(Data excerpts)

◆ ◆ ◆

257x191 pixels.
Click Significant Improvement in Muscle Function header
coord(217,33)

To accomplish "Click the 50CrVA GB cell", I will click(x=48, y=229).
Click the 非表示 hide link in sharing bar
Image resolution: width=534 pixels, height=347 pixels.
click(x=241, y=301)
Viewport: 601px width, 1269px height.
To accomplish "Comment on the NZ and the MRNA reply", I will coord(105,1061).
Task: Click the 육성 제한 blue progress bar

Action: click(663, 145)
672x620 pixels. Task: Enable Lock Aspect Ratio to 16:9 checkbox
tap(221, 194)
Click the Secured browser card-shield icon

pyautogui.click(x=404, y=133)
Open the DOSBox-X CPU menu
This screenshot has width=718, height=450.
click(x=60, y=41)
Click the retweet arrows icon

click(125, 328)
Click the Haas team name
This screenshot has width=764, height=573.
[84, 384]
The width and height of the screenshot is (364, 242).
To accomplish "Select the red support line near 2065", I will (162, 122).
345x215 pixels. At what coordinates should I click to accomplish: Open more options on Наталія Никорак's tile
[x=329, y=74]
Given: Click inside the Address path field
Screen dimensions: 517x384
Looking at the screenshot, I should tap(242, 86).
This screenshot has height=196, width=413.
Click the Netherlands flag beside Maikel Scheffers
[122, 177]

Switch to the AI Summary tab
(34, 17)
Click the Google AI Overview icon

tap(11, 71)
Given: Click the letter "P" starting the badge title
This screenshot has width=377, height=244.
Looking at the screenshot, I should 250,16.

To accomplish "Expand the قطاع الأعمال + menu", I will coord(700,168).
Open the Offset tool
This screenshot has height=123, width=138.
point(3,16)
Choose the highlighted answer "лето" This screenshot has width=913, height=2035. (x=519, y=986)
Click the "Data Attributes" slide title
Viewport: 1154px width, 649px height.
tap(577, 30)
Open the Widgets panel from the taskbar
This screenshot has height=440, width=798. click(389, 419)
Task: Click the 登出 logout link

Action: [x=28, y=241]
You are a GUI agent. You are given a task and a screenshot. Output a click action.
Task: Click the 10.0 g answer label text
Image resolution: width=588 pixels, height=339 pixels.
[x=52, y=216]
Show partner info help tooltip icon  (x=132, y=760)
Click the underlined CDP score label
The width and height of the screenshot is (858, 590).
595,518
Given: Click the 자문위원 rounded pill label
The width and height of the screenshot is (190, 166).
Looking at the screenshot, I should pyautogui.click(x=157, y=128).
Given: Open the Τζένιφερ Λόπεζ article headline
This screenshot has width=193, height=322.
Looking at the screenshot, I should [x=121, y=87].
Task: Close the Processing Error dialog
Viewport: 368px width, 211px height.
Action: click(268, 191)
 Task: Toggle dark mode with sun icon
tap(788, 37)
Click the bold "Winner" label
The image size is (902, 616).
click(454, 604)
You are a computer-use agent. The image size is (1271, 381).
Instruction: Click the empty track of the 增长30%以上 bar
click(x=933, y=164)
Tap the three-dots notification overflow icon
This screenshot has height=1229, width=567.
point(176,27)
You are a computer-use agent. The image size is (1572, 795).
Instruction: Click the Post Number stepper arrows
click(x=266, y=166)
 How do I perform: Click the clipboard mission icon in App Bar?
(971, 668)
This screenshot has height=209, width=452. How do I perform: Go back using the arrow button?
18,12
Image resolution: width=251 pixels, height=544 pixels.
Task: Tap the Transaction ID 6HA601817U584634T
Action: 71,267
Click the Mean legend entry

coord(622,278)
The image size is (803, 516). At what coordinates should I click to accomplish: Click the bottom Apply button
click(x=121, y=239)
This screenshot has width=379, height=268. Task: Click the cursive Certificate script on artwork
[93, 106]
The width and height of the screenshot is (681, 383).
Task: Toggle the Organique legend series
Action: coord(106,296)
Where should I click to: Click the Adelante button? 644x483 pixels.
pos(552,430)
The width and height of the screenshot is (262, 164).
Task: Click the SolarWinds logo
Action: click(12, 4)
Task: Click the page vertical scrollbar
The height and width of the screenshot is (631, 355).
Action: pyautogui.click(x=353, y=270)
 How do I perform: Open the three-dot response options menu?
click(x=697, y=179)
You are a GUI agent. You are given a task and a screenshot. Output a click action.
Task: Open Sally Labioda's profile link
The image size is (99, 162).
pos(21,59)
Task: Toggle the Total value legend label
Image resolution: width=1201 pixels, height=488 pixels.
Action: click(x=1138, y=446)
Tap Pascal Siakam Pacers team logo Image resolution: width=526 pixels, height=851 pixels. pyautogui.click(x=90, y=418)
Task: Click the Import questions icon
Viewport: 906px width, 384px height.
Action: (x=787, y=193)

◆ ◆ ◆

## Task requirements:
Print the data word for word.

## Answer to this task:
257x191 pixels.
Click Significant Improvement in Muscle Function header
coord(217,33)

To accomplish "Click the 50CrVA GB cell", I will click(x=48, y=229).
Click the 非表示 hide link in sharing bar
Image resolution: width=534 pixels, height=347 pixels.
click(x=241, y=301)
Viewport: 601px width, 1269px height.
To accomplish "Comment on the NZ and the MRNA reply", I will coord(105,1061).
Task: Click the 육성 제한 blue progress bar

Action: click(663, 145)
672x620 pixels. Task: Enable Lock Aspect Ratio to 16:9 checkbox
tap(221, 194)
Click the Secured browser card-shield icon

pyautogui.click(x=404, y=133)
Open the DOSBox-X CPU menu
This screenshot has width=718, height=450.
click(x=60, y=41)
Click the retweet arrows icon

click(125, 328)
Click the Haas team name
This screenshot has width=764, height=573.
[84, 384]
The width and height of the screenshot is (364, 242).
To accomplish "Select the red support line near 2065", I will (162, 122).
345x215 pixels. At what coordinates should I click to accomplish: Open more options on Наталія Никорак's tile
[x=329, y=74]
Given: Click inside the Address path field
Screen dimensions: 517x384
Looking at the screenshot, I should tap(242, 86).
This screenshot has height=196, width=413.
Click the Netherlands flag beside Maikel Scheffers
[122, 177]

Switch to the AI Summary tab
(34, 17)
Click the Google AI Overview icon

tap(11, 71)
Given: Click the letter "P" starting the badge title
This screenshot has width=377, height=244.
Looking at the screenshot, I should 250,16.

To accomplish "Expand the قطاع الأعمال + menu", I will coord(700,168).
Open the Offset tool
This screenshot has height=123, width=138.
point(3,16)
Choose the highlighted answer "лето" This screenshot has width=913, height=2035. (x=519, y=986)
Click the "Data Attributes" slide title
Viewport: 1154px width, 649px height.
tap(577, 30)
Open the Widgets panel from the taskbar
This screenshot has height=440, width=798. click(389, 419)
Task: Click the 登出 logout link

Action: [x=28, y=241]
You are a GUI agent. You are given a task and a screenshot. Output a click action.
Task: Click the 10.0 g answer label text
Image resolution: width=588 pixels, height=339 pixels.
[x=52, y=216]
Show partner info help tooltip icon  (x=132, y=760)
Click the underlined CDP score label
The width and height of the screenshot is (858, 590).
595,518
Given: Click the 자문위원 rounded pill label
The width and height of the screenshot is (190, 166).
Looking at the screenshot, I should pyautogui.click(x=157, y=128).
Given: Open the Τζένιφερ Λόπεζ article headline
This screenshot has width=193, height=322.
Looking at the screenshot, I should [x=121, y=87].
Task: Close the Processing Error dialog
Viewport: 368px width, 211px height.
Action: click(268, 191)
 Task: Toggle dark mode with sun icon
tap(788, 37)
Click the bold "Winner" label
The image size is (902, 616).
click(454, 604)
You are a computer-use agent. The image size is (1271, 381).
Instruction: Click the empty track of the 增长30%以上 bar
click(x=933, y=164)
Tap the three-dots notification overflow icon
This screenshot has height=1229, width=567.
point(176,27)
You are a computer-use agent. The image size is (1572, 795).
Instruction: Click the Post Number stepper arrows
click(x=266, y=166)
 How do I perform: Click the clipboard mission icon in App Bar?
(971, 668)
This screenshot has height=209, width=452. How do I perform: Go back using the arrow button?
18,12
Image resolution: width=251 pixels, height=544 pixels.
Task: Tap the Transaction ID 6HA601817U584634T
Action: 71,267
Click the Mean legend entry

coord(622,278)
The image size is (803, 516). At what coordinates should I click to accomplish: Click the bottom Apply button
click(x=121, y=239)
This screenshot has width=379, height=268. Task: Click the cursive Certificate script on artwork
[93, 106]
The width and height of the screenshot is (681, 383).
Task: Toggle the Organique legend series
Action: coord(106,296)
Where should I click to: Click the Adelante button? 644x483 pixels.
pos(552,430)
The width and height of the screenshot is (262, 164).
Task: Click the SolarWinds logo
Action: click(12, 4)
Task: Click the page vertical scrollbar
The height and width of the screenshot is (631, 355).
Action: pyautogui.click(x=353, y=270)
 How do I perform: Open the three-dot response options menu?
click(x=697, y=179)
You are a GUI agent. You are given a task and a screenshot. Output a click action.
Task: Open Sally Labioda's profile link
The image size is (99, 162).
pos(21,59)
Task: Toggle the Total value legend label
Image resolution: width=1201 pixels, height=488 pixels.
Action: click(x=1138, y=446)
Tap Pascal Siakam Pacers team logo Image resolution: width=526 pixels, height=851 pixels. pyautogui.click(x=90, y=418)
Task: Click the Import questions icon
Viewport: 906px width, 384px height.
Action: (x=787, y=193)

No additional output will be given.